Poole, born on Earth in the fourth millennium, was one of mankind's most influential heroes. He was not a warrior, not an emperor. He was an engineer, a builder of wormhole transit systems. But Poole's work would ultimately lead to a vast and destructive conflict, a million-year war between humanity and the enigmatic, powerful aliens known as the Xeelee.
The Xeelee won, but at a huge cost. And, defeated in a greater war, the Xeelee eventually fled the universe. Most of them.
A handful were left behind, equipped with time travel capabilities, their task to tidy up: to reorder history more to the Xeelee's liking.
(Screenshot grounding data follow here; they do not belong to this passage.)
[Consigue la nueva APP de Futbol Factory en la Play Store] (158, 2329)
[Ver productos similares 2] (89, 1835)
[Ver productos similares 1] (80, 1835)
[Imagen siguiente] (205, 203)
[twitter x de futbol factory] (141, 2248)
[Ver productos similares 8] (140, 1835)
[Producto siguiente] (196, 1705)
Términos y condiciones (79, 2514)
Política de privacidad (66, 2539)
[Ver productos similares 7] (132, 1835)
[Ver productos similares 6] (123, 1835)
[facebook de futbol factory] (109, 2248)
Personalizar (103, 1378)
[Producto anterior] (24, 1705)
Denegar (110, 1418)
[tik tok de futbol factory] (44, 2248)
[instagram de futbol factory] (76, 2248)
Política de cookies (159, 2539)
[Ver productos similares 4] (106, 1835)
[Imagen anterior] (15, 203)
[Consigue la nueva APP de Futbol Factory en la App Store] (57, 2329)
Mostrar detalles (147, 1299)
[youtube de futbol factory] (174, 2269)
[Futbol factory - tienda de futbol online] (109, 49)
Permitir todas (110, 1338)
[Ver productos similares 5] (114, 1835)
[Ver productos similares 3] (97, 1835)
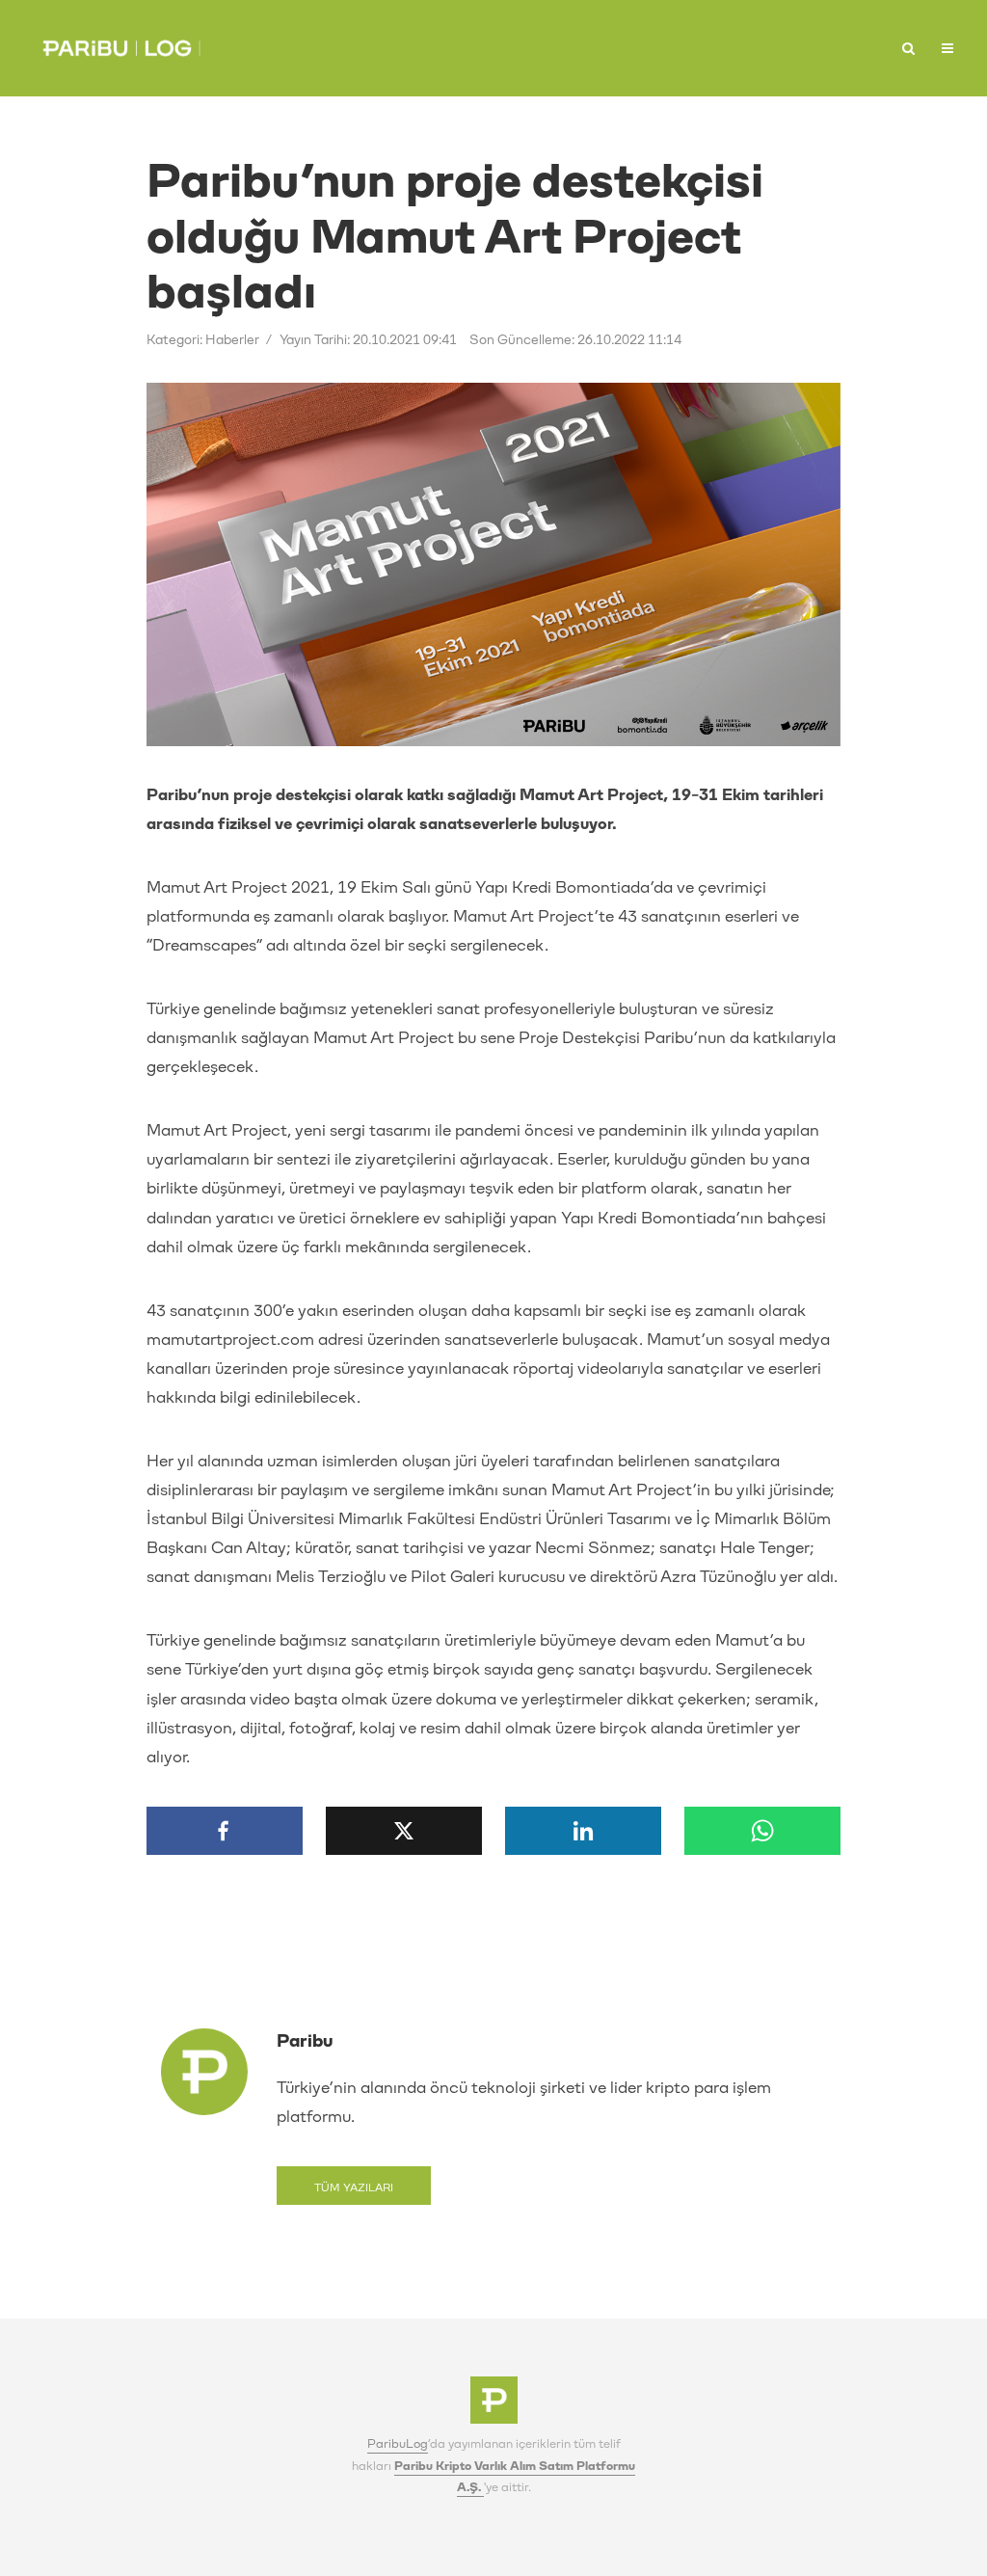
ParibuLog (397, 2444)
That million-year war with humankind was one blemish. It had to be erased. And in order to do that, a lone Xeelee was sent back in time to remove Michael Poole from history . . .
Baxter’s imagination is the greatest in the universe
Once more he brings us to encounters with the greatest artifacts, most mind boggling science and by far and away the greatest aliens in sci-fi. The scale and grandeur of his conceptions are beyond compare and he keeps adding more to the Xelee sequence. Gregory Benford’s Galactic Center series is in a similar vein, and both show how being science trained, makes for great hard sci-fi, just as Dr Asimov, Arthur C Clarke and Robert Forward were.
Bravo, Mr Baxter, your Wheel makes Ringworld look like a toy by comparison, and the Ring,!!! The Xelee make the Q continuum look like ranch amateurs. Hard sci-fi at its pinnacle is what this is.